In its third year, the benchmark, which is backed by a 55 global investor coalition including TAM Asset Management, Railpen, AdviserAction, and Pension Protection Fund, ranks companies on how they manage and report on workplace mental health.

The benchmark found that 35 per cent of companies are performing poorly, with only HSBC ranked in the top tier, followed by Roche Holding, Shell, Toronto-Dominion Bank, and TotalEnergies in Tier 2.

Meanwhile, six of the “magnificent seven” tech giants, Alphabet, Apple, Meta Platforms, Microsoft, Nvidia, and Tesla, all scored between 0 per cent and 20 per cent in the assessment.

Browne additionally stated that the benchmark aims to provide a “transparent, rigorous and independent assessment” of companies’ mental health disclosures.

She clarified that it is not designed to gauge the “happiness level” of a company, but whether the company provides the working conditions for people to thrive. 

“It is astounding to see so many big names in the bottom performance tier.

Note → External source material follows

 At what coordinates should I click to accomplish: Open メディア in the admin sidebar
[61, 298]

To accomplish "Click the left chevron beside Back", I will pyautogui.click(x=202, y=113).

They may be great companies, but are they great employers?,” she said.

“We call upon all investors, advisers and wealth managers to use the findings in the report, press home the recommendations and use their influence as shareholders to drive real and lasting change. 

“On this topic, there is no doubt that the interests of companies and shareholders are aligned. We all stand to gain from getting this right.” 

Additionally, TAM Asset Management portfolio manager, Dan Babington, said: “Mental health is rising up the agenda across advanced economies, but there is still too little attention being paid to this crucial issue within the corporate world.  

“The benchmark gives us a transparent, rigorous and data-led evidence base to enable us as members of AdviserAction to engage with companies to improve their performance and importantly act on our clients’ concerns about this increasingly urgent issue.”